## [The request]
In the BatchBALD notebook excerpt below, how many inference samples are used for testing the code?

In [None]:
# default_exp batchbald

In [None]:
#hide
import blackhc.project.script
from nbdev.showdoc import *

# BatchBALD Algorithm
> Greedy algorithm and score computation

First, we will implement two helper classes to compute conditional entropies $H[y_i|w]$ and entropies $H[y_i]$.

Then, we will implement BatchBALD and BALD.

In [None]:
# exports
from dataclasses import dataclass
from typing import List
import torch

from toma import toma

from batchbald_redux import joint_entropy

First, we are going to define a couple of sampled distributions to use for our testing our code.

We are going to use $K=20$ inference samples.

In [None]:
K=20

In [None]:
import numpy as np

def get_mixture_prob_dist(p1, p2, m):
    return (1. - m) * np.asarray(p1) + m * np.asarray(p2)

## [Source material]
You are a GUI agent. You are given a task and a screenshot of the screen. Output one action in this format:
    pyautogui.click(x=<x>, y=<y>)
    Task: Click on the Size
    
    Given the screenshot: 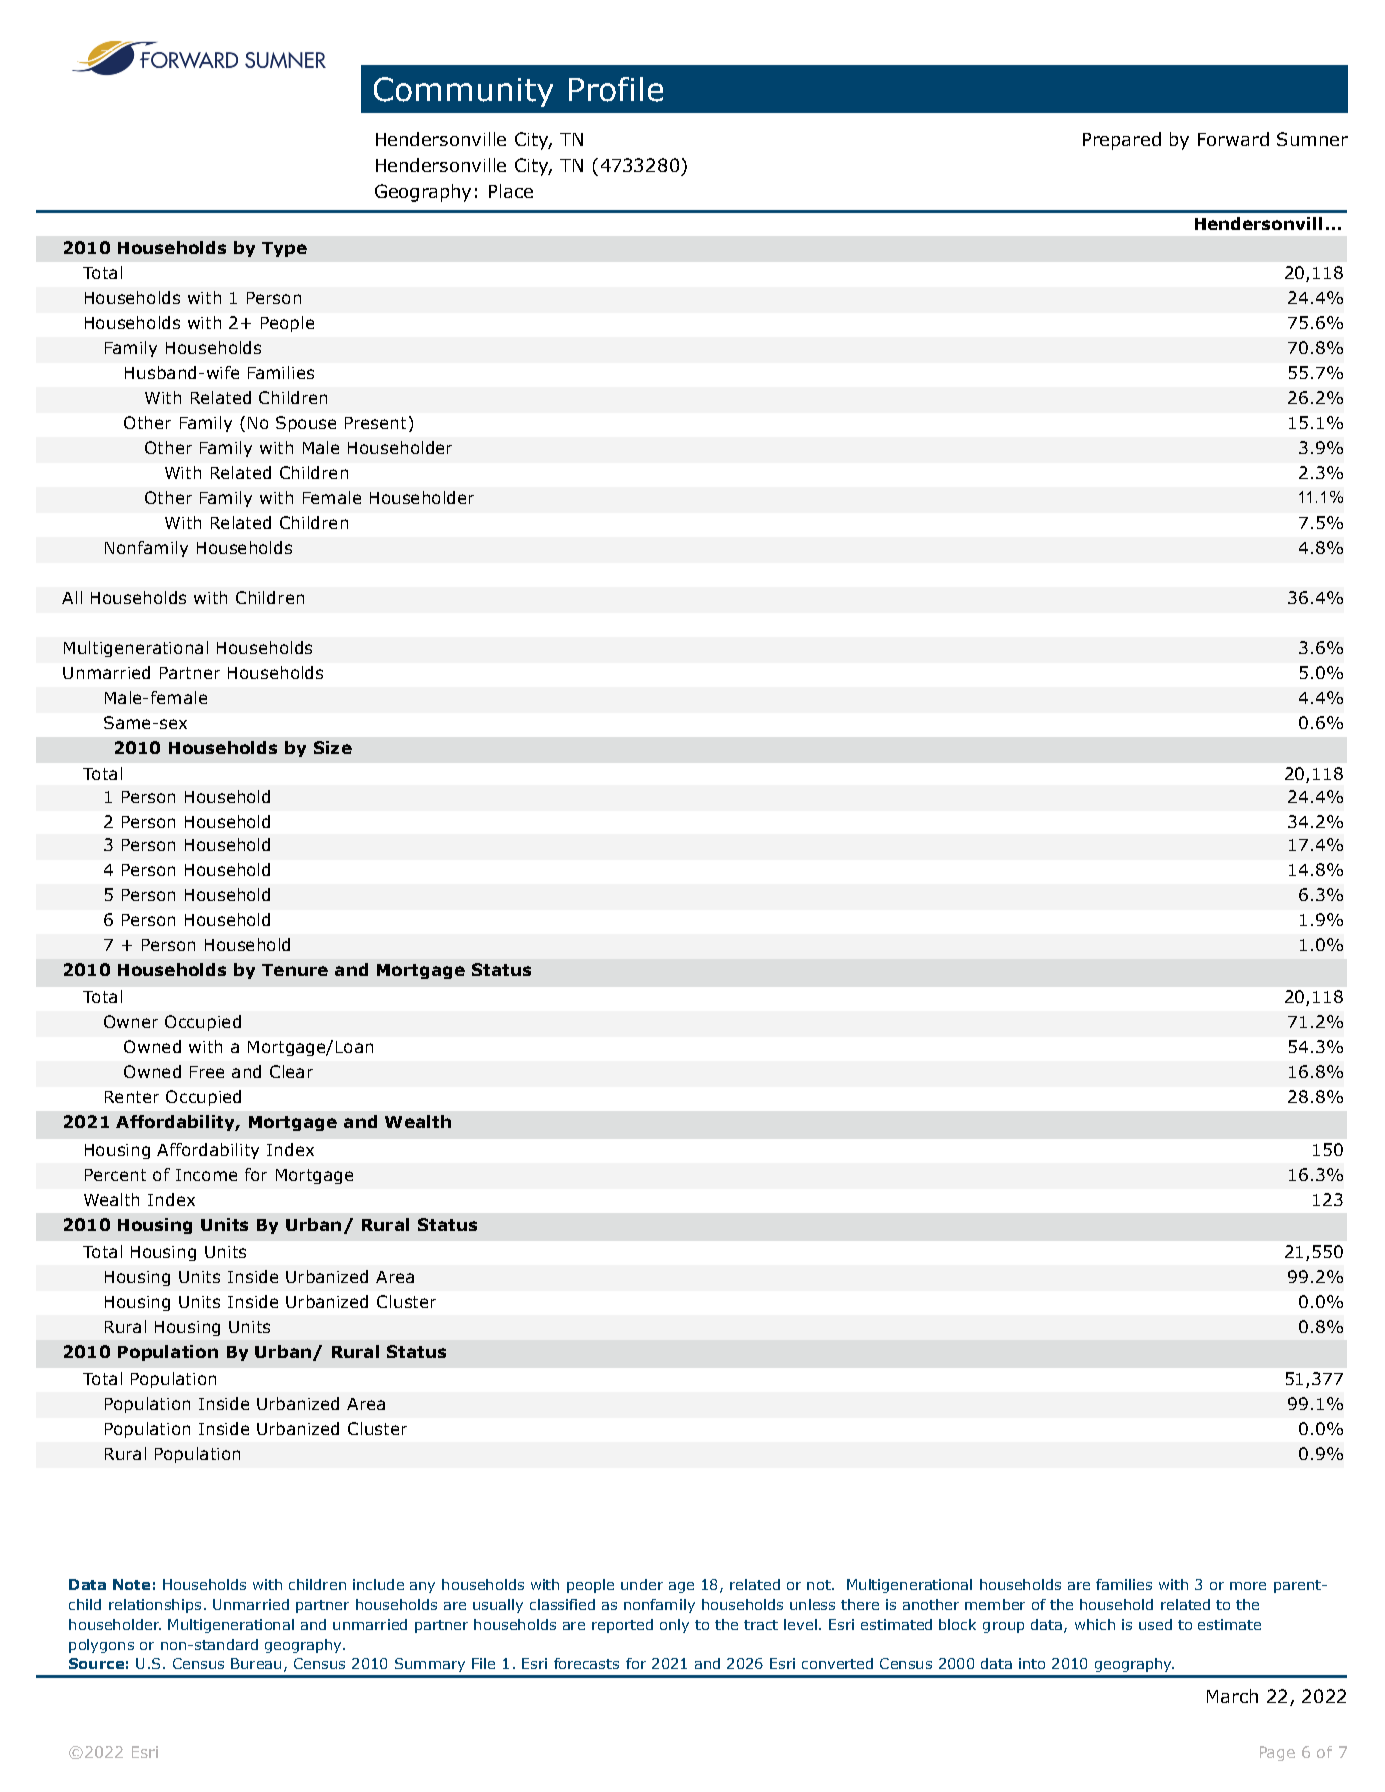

## [The completed task]
Twenty inference samples (K=20).